No tengo WhatsApp. No tengo Facebook. Ni siquiera tengo un celular inteligente.
Tenía hasta hace nada un Nokia cuaternario, orgullo de mi patética rebeldía y bochorno de mi hija adolescente, pero el mar lo bautizó de un manazo y lo mató. Desde el punto de vista tecnológico, soy amish envenenada.
Me niego a progresar, a estar en contacto crónico con parientes, amigos, conocidos, desconocidos y enemigos, quizás por culpa de un fuerte trauma. Incluso dos. Primero: quien me enseñó a usar la computadora, me enseñó a gritos. Segundo: papá me llevaba a hacerme poetisa a la temprana edad de quince años, a talleres atestados de poetas (a la par mía, atestados de años) y el terror al ridículo me hacía desear la muerte o la afonía. Ser invisible era una meta importante.
Odio exhibir la intimidad, y más aún presenciarla, y eso es precisamente lo que ocurre en Internet: la eclosión del exhibicionismo.

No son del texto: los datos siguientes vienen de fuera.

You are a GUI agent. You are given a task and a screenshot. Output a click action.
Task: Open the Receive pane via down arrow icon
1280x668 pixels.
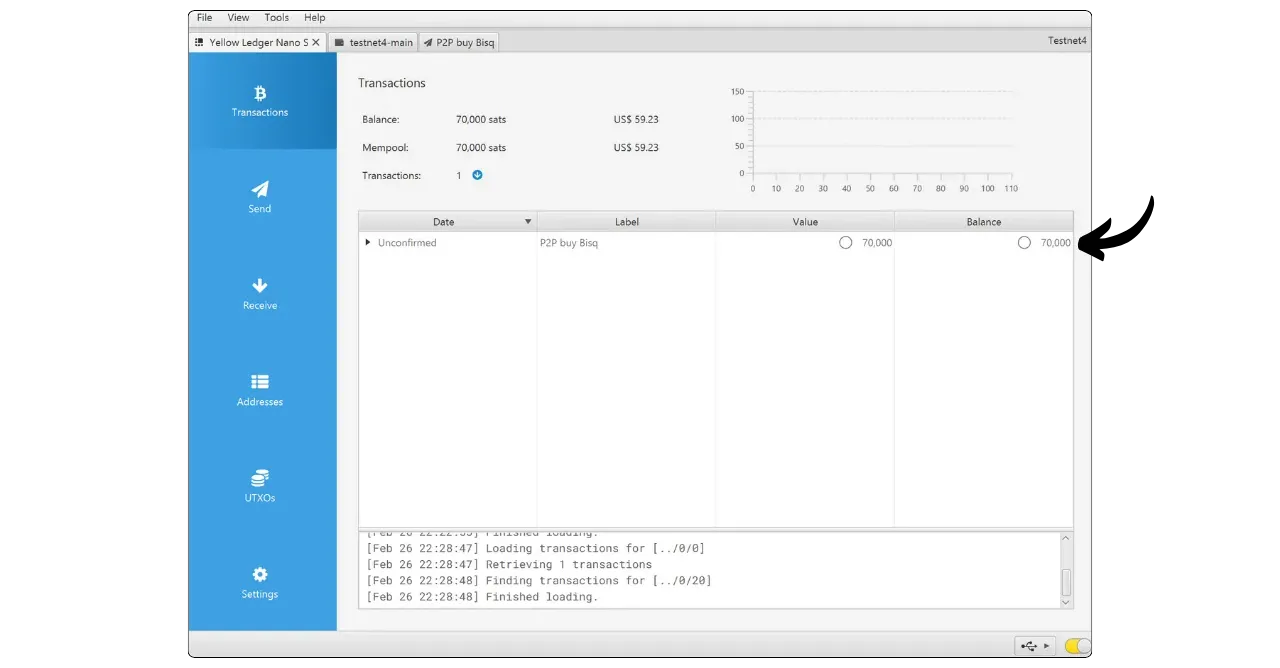point(260,293)
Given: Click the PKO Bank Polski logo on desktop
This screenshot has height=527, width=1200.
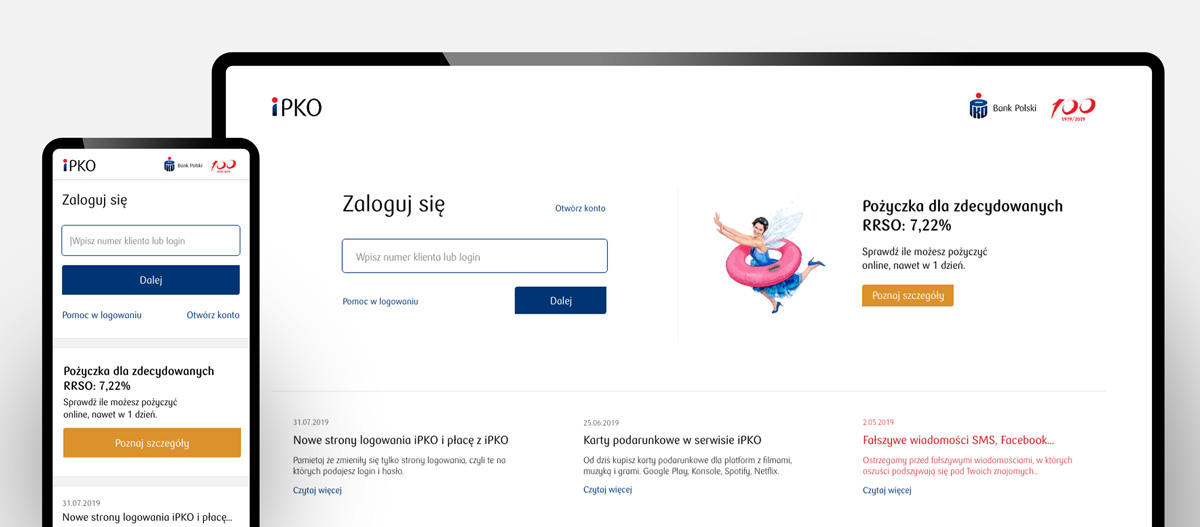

Odio ver a mi hija confirmar su tarea en el Facebook del profesor de biología y descubrir que su hirviente pasión por la bibliotecaria lo mueve a llamarla “gordis”, “cuchi”, “cosita” y otros apelativos de dulzor tal que acabarían con un diabético.
No necesito saber si a alguien le pican las rodillas, o qué cara puso su pato a la naranja, ni cómo se ve su Pandora o los cuadritos del fulano en el gimnasio. Ya se reirán de nosotros –cándidos imberbes de la historia– las generaciones futuras, que nomás tuvimos los medios expusimos trapos y pelos en la pantalla. Valiosa y escasa será la privacidad. Ya hay hoy quienes pagan por “el derecho al olvido” e intentan borrar su rastro de Internet como tatuados arrepentidos.
Entre tanto, denme chance. Todavía no quiero llegar al siglo XXI. Por el momento y mientras lo logre, me aferro como antigualla a mi derecho al silencio. ¡Y a la ignorancia! Por favor, no me dejen saber cómo lo llama a él la bibliotecaria.